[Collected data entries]
=-=-=-=-=
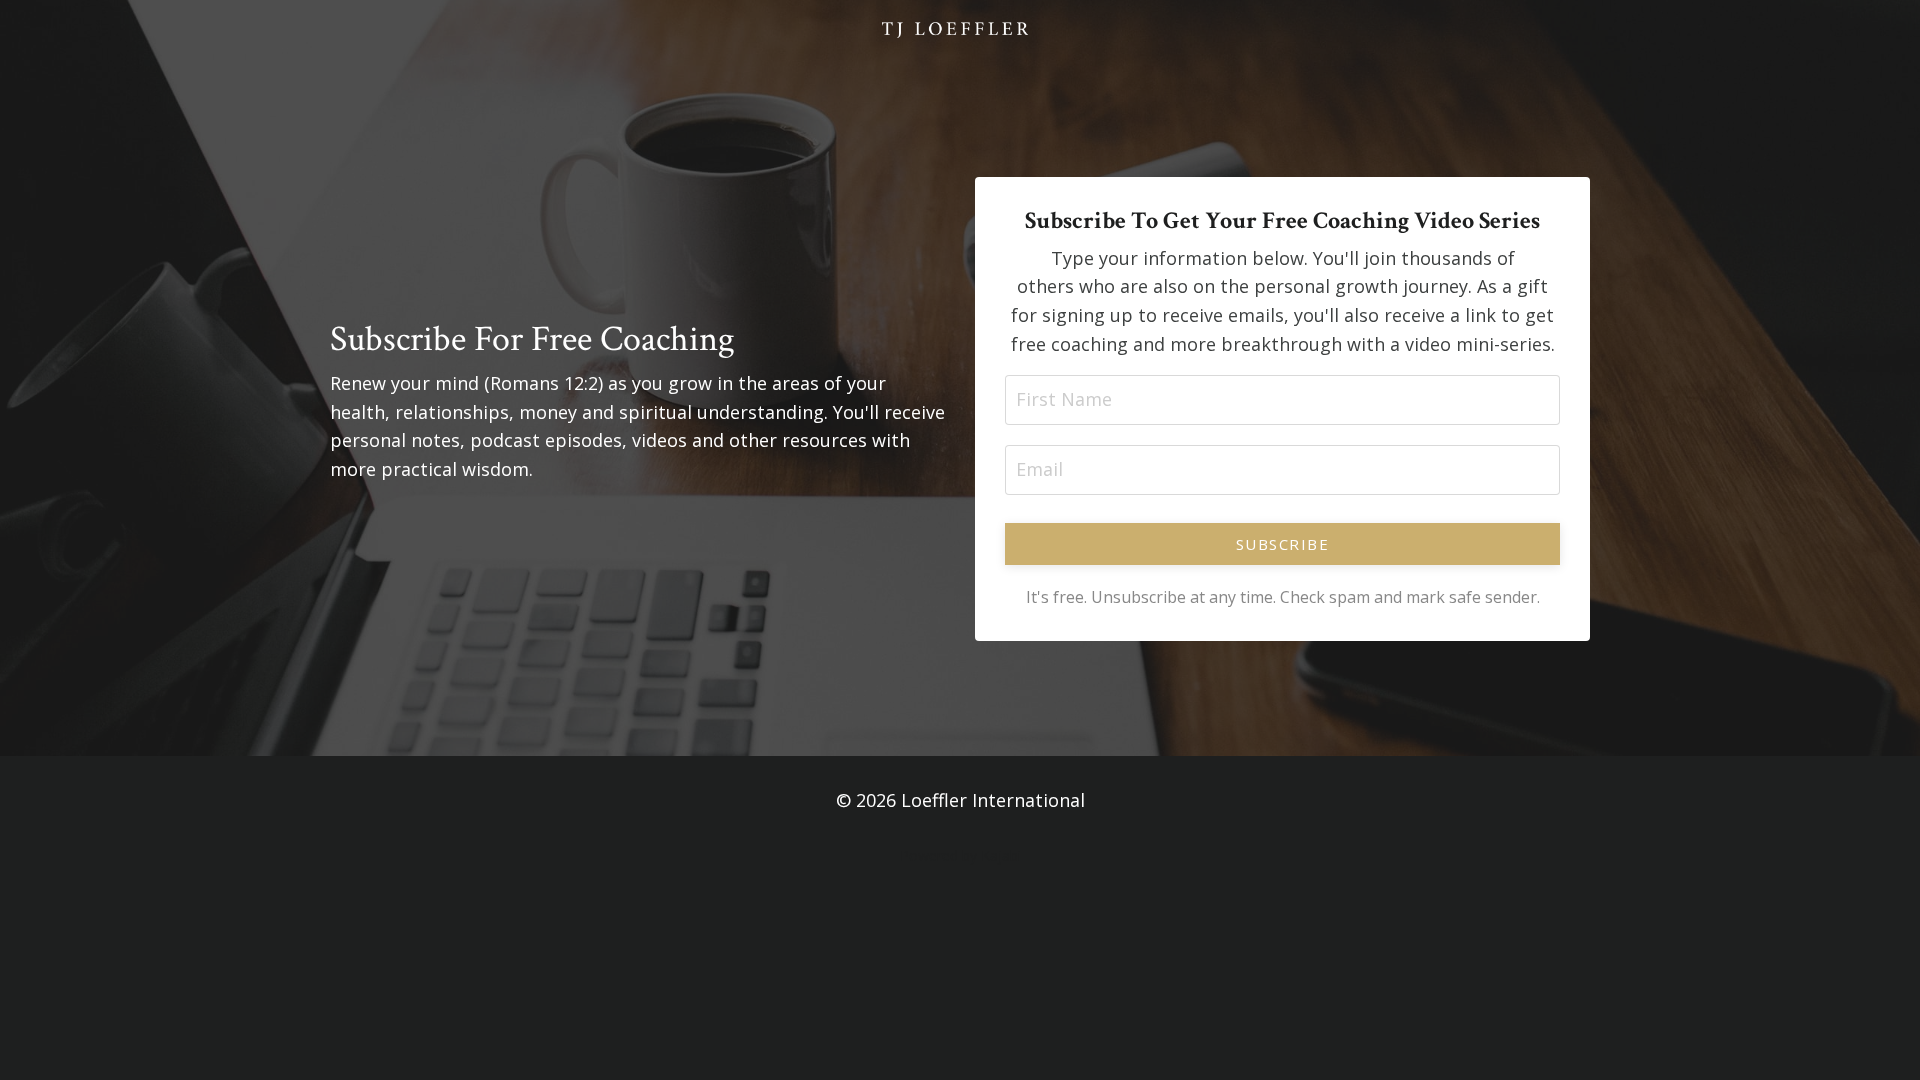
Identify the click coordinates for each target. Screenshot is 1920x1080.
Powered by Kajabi (960, 855)
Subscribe (1283, 544)
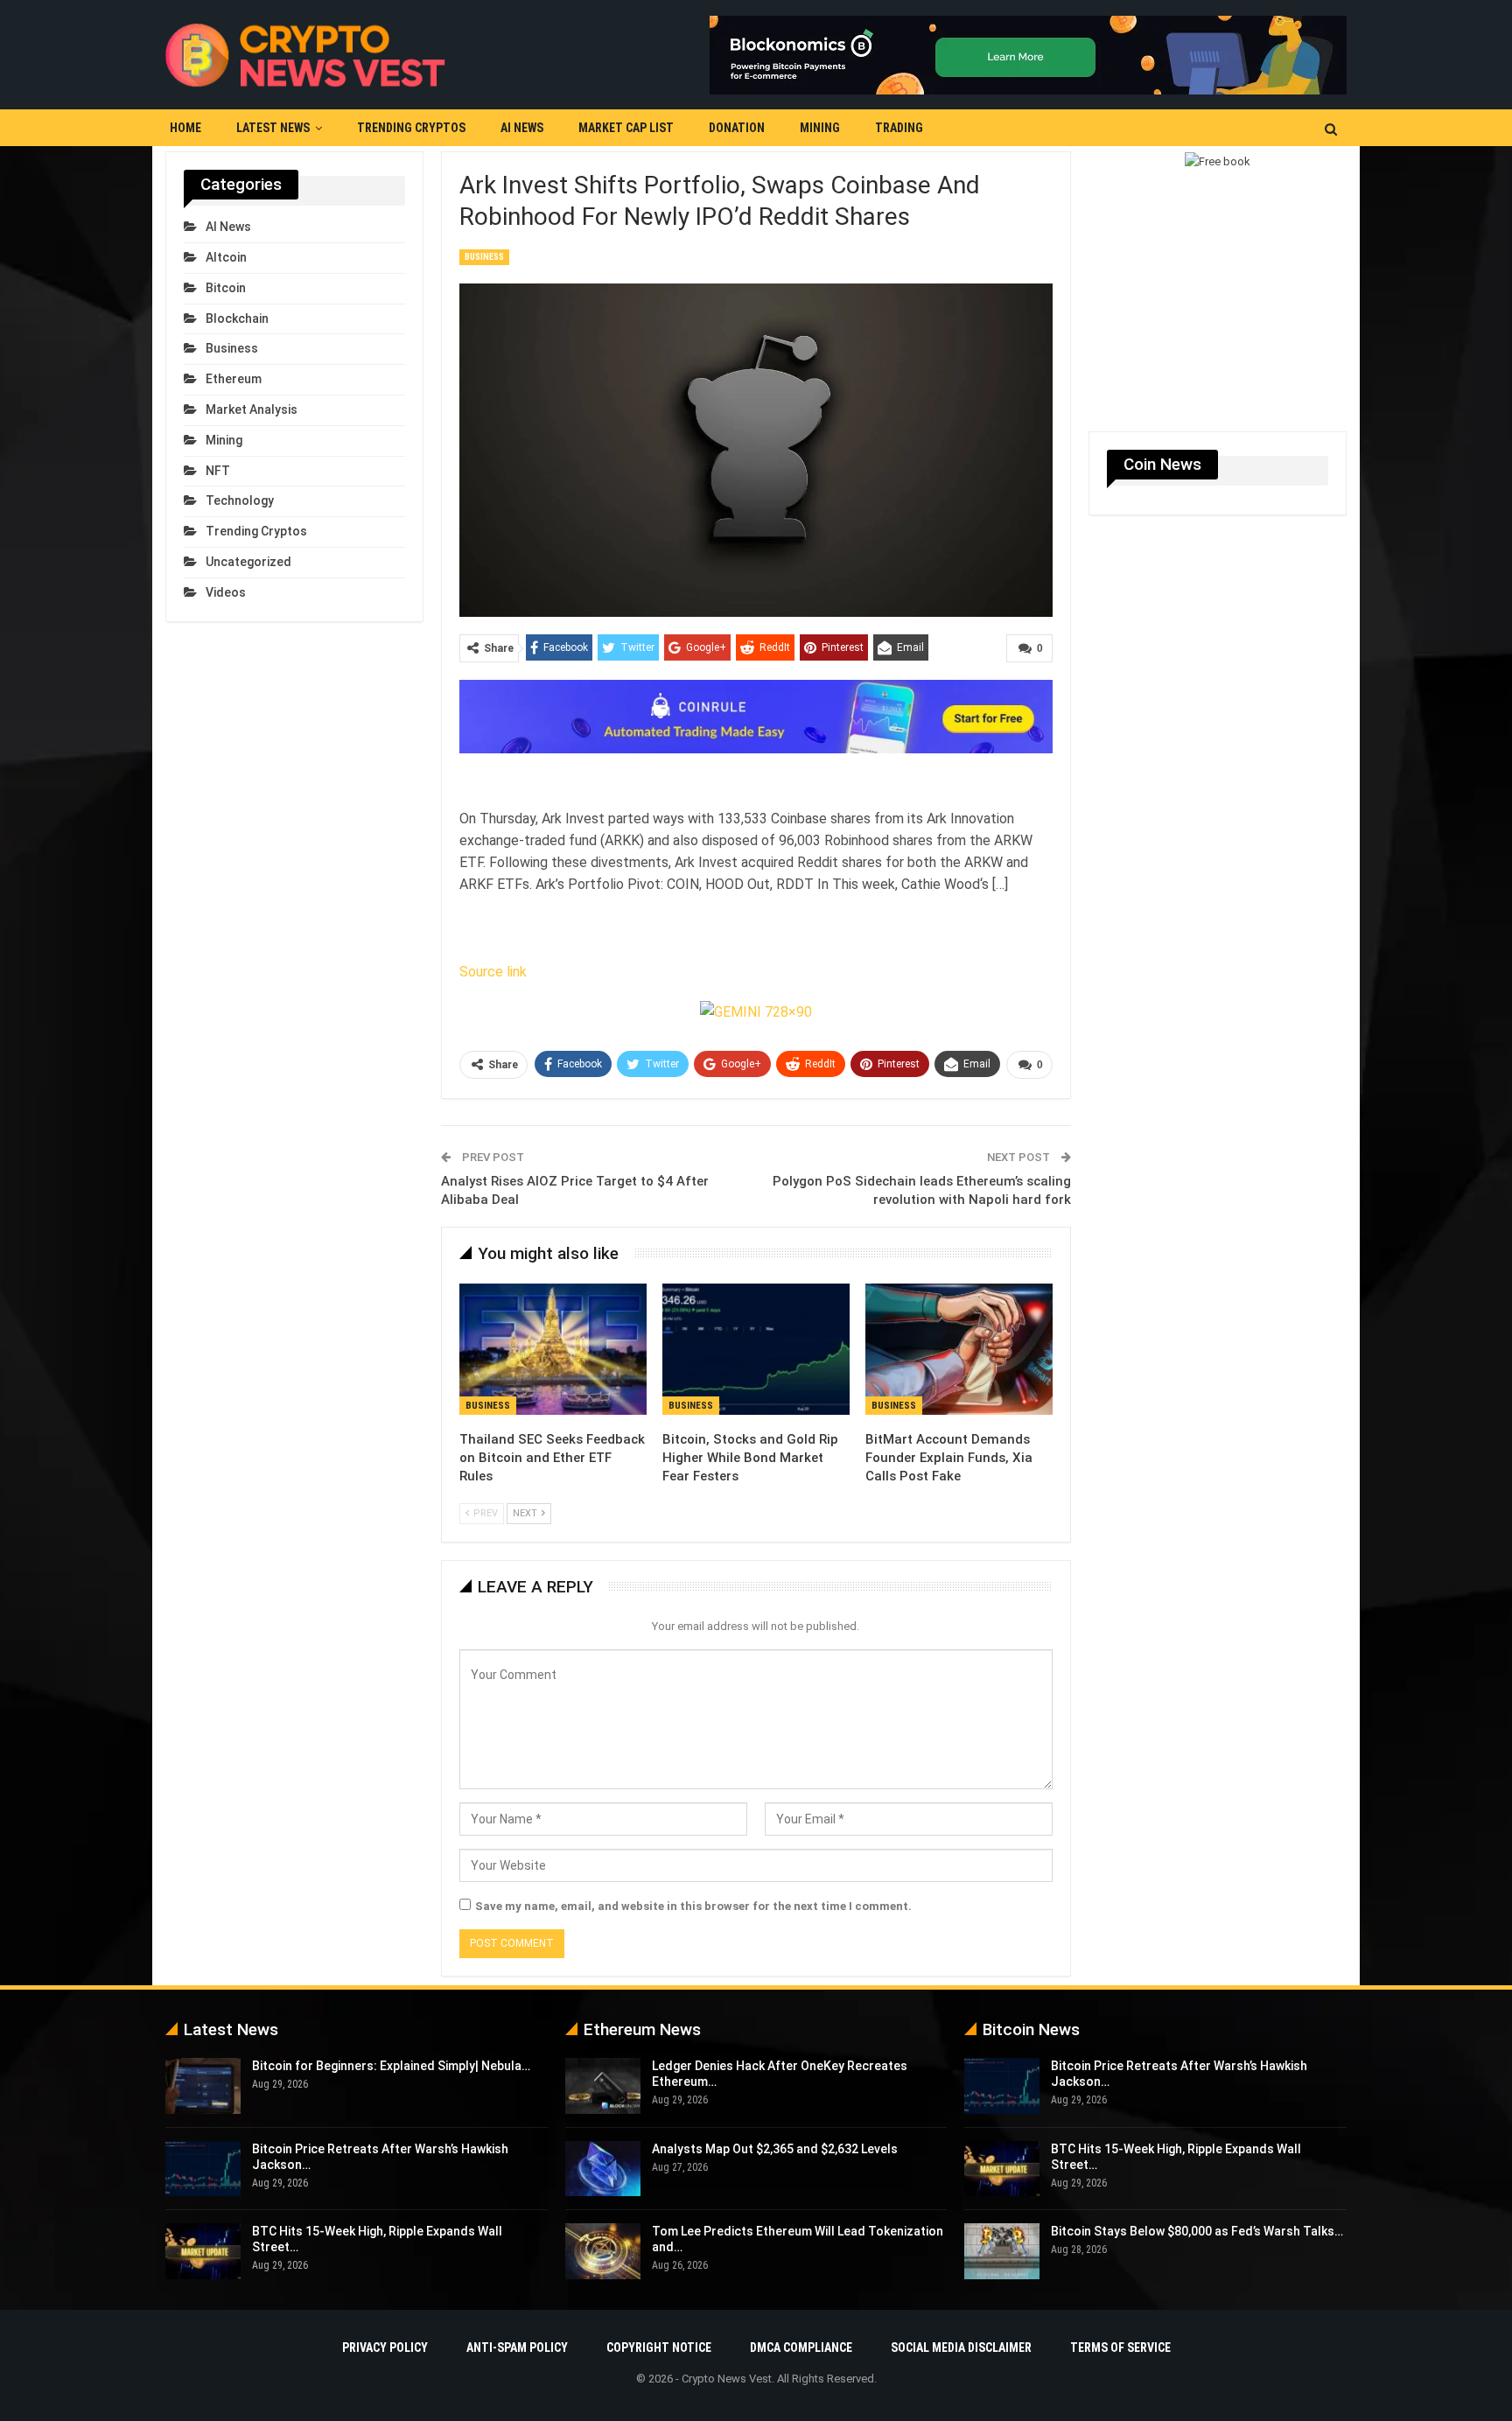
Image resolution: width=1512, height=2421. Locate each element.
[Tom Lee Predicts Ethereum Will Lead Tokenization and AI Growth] (602, 2251)
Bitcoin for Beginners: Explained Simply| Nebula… (391, 2066)
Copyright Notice (658, 2348)
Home (185, 128)
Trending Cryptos (411, 128)
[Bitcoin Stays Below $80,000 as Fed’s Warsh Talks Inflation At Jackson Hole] (1002, 2251)
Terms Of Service (1120, 2348)
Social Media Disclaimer (961, 2348)
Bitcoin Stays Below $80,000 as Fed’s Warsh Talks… (1197, 2231)
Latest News (273, 128)
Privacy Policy (385, 2348)
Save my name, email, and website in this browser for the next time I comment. (693, 1906)
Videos (226, 592)
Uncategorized (248, 562)
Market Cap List (626, 128)
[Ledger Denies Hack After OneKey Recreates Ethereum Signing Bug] (602, 2086)
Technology (240, 500)
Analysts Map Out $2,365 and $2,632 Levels (775, 2149)
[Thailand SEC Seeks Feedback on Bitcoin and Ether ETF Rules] (553, 1349)
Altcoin (226, 257)
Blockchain (237, 318)
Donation (737, 128)
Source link (493, 971)
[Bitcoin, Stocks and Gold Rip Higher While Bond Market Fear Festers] (756, 1349)
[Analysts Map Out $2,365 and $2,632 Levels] (602, 2169)
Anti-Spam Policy (517, 2348)
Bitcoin (226, 288)
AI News (521, 128)
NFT (218, 471)
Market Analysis (252, 409)
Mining (820, 128)
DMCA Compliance (801, 2348)
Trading (899, 128)
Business (484, 257)
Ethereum (234, 379)
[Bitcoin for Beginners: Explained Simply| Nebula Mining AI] (203, 2086)
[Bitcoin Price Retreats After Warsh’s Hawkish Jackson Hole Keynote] (203, 2169)
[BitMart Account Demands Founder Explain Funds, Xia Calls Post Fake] (959, 1349)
=-=-=-=-=
● **Task to complete**
Determine the number of lines in the entries that hold the string "Beginners"; write that number and nothing else.

● **Final answer**
2